INSTRUCTION: Rewrite all the data below with "checkbox" changed to "toggle" and everything else left as it is. Leave the pictures out of your answer.

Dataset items
━━━━━━━━━━

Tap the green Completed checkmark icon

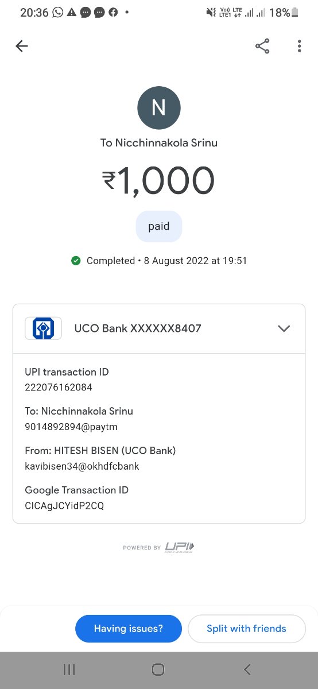(x=76, y=261)
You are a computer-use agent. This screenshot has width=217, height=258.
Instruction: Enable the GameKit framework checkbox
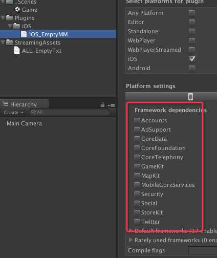click(x=137, y=166)
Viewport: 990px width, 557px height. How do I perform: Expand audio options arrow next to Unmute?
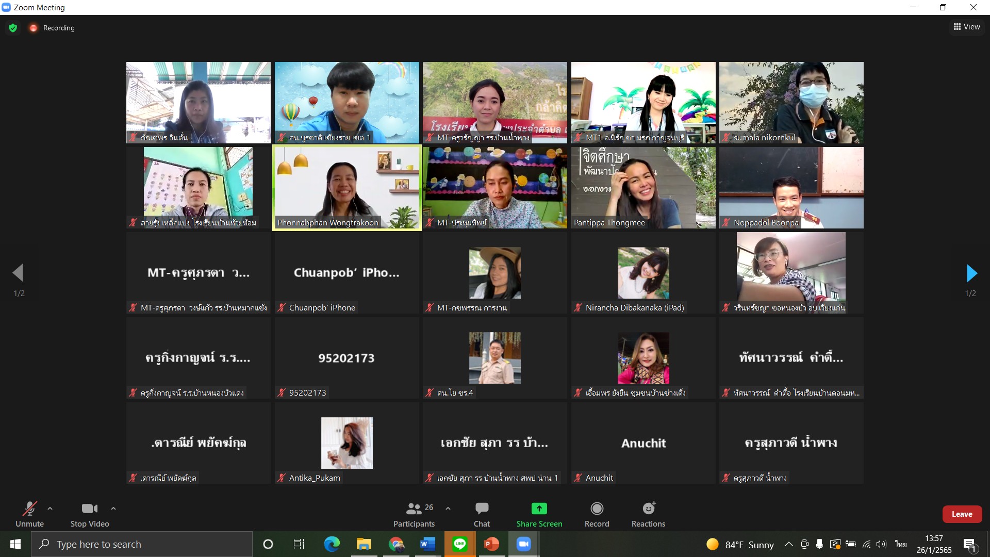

━━━━━━━━━━

TASK SOLUTION:
Tap the green Completed checkmark icon

(x=76, y=261)
You are a computer-use agent. This screenshot has width=217, height=258.
Instruction: Enable the GameKit framework toggle
click(x=137, y=166)
Viewport: 990px width, 557px height. How do I perform: Expand audio options arrow next to Unmute?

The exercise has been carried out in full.